2016年 第73回ベネチア国際映画祭コンペティション部門20作品紹介(5/6)
第73回ベネチア国際映画祭
摩訶不思議なストーリーテリングに酔う
作品名:『ザ・ブラインド・キリスト(英題)/ The Blind Christ』
製作国:チリ、フランス
監督:クリストファー・マーレイ
キャスト:ミカエル・シルヴァ、バスティアン・イノストローザ
ストーリー:
整備工のミカエルは砂漠で神の啓示を受けたと話すが、狂人扱いされてしまう。ある日、幼なじみが事故に遭うと、ミカエルは全てを捨てて裸足で巡礼を行い、奇跡を起こして友人を治そうとする。そんなミカエルの行いは鉱山経営者に搾取されている貧しい人々を惹き付け、苦しい現実から救う新たなるキリストとして迎えられる。
ここに注目:
クリストファー・マーレイはチリ映画のニューウェイブを代表する監督。共同監督として発表した『マニュエル・ド・リベラ / Manuel De Ribera(原題)』(2010)がスプリト・インターナショナル・フェスティバル・オブ・ニュー・フィルムで特別賞を受賞し、本作は3作目となる。砂漠の貧しい人々に救世主として歓迎される主人公は、イタリア・ベネチアに衝撃を与えそう。
銀獅子賞(最優秀監督賞)
作品名:『ラ・レヒオン・サルヴァヘ(英題)/La Region Salvaje』
製作国:メキシコ
監督:アマト・エスカランテ
キャスト:ルート・ラモス、ヘスス・メサ
ストーリー:
ある日、隕石が落下したことにより、メキシコの地方都市で暮らすアンヘルとアレハンドラ夫妻の運命が大きく変化する。結婚生活の危機にあった若い夫婦と二人の子どもたちは逆境にさらされることにより、意思の力が試される。
ここに注目:
『エリ』で2013年カンヌ国際映画祭監督賞を受賞した、スペイン・バルセロナ生まれの俊英アマト・エスカランテ監督によるSFドラマ。いまだ古い因習が残るメキシコの地方都市で暮らす男女の愛憎の物語が次第に浮き彫りにされる。長編デビュー作『サングレ(原題) / Sangre』以来、市井の人々に寄り添ってきたリアリストの監督が導く意外なストーリーのてん末に期待が高まる。

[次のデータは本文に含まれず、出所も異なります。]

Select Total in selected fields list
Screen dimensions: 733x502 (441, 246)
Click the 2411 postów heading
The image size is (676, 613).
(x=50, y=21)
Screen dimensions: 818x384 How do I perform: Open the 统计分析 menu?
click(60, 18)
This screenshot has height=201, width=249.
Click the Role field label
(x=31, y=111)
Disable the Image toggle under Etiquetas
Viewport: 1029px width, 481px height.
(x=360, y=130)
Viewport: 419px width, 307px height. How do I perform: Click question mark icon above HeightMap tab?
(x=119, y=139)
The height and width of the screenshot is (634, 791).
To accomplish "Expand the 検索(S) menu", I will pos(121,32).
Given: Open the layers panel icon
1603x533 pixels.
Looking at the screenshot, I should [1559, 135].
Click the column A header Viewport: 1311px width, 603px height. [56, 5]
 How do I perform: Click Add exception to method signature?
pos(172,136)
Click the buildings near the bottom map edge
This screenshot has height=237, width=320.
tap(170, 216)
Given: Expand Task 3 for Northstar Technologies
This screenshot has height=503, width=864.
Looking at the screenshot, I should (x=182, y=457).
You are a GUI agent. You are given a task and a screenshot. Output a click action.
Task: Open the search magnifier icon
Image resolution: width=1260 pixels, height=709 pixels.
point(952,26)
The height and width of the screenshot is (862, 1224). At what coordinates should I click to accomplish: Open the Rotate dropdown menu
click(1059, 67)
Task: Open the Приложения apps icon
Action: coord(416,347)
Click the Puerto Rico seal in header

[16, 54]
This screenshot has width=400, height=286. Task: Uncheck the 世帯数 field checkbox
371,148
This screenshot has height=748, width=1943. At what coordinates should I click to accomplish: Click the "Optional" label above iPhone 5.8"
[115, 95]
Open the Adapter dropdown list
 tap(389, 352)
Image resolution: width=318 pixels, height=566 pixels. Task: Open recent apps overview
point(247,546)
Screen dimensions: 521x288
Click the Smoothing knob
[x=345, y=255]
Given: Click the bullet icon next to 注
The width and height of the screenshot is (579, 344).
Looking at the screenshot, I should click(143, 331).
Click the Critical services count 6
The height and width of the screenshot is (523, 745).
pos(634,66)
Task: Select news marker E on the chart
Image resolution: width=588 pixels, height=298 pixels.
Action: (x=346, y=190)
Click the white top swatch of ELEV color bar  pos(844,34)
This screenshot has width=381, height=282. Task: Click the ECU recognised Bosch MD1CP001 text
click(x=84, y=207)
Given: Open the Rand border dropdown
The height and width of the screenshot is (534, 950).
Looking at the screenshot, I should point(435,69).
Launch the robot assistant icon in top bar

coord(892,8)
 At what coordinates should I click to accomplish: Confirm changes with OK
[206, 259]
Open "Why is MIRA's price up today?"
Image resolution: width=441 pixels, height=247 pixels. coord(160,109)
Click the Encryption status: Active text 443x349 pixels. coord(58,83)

作品名:『スピーラ・ミラビリス(原題)/Spira Mirabilis』
製作国:イタリア、スイス
監督:マッシモ・D・アーノルフィ、マルティナ・パレンティ
キャスト:ブレット・ブリングス・プレンティ、モー・ブリングス・プレンティ
ストーリー:
ミラノ大聖堂の修復工事は永遠に続くかのように思われ、日本人科学者のクボタは不老不死のクラゲの研究に没頭している。一方、アメリカ北部に暮らすネイティブ・アメリカンのスー族は、コミュニティーの危機に瀕していた。
ここに注目:
マッシモ・D・アーノルフィ&マルティナ・パレンティ夫妻が、ヨーロッパ、アジア、アメリカなど世界各国を舞台に、限りあるものや永遠なるものへの渇望を映し出したドキュメンタリー。修復工事中のミラノ大聖堂や奇妙なクラゲ、ネイティブ・アメリカン居留地などのさまざまな視覚的要素が巧みに混じり合い、えも言われぬ不思議な効果を生み出している。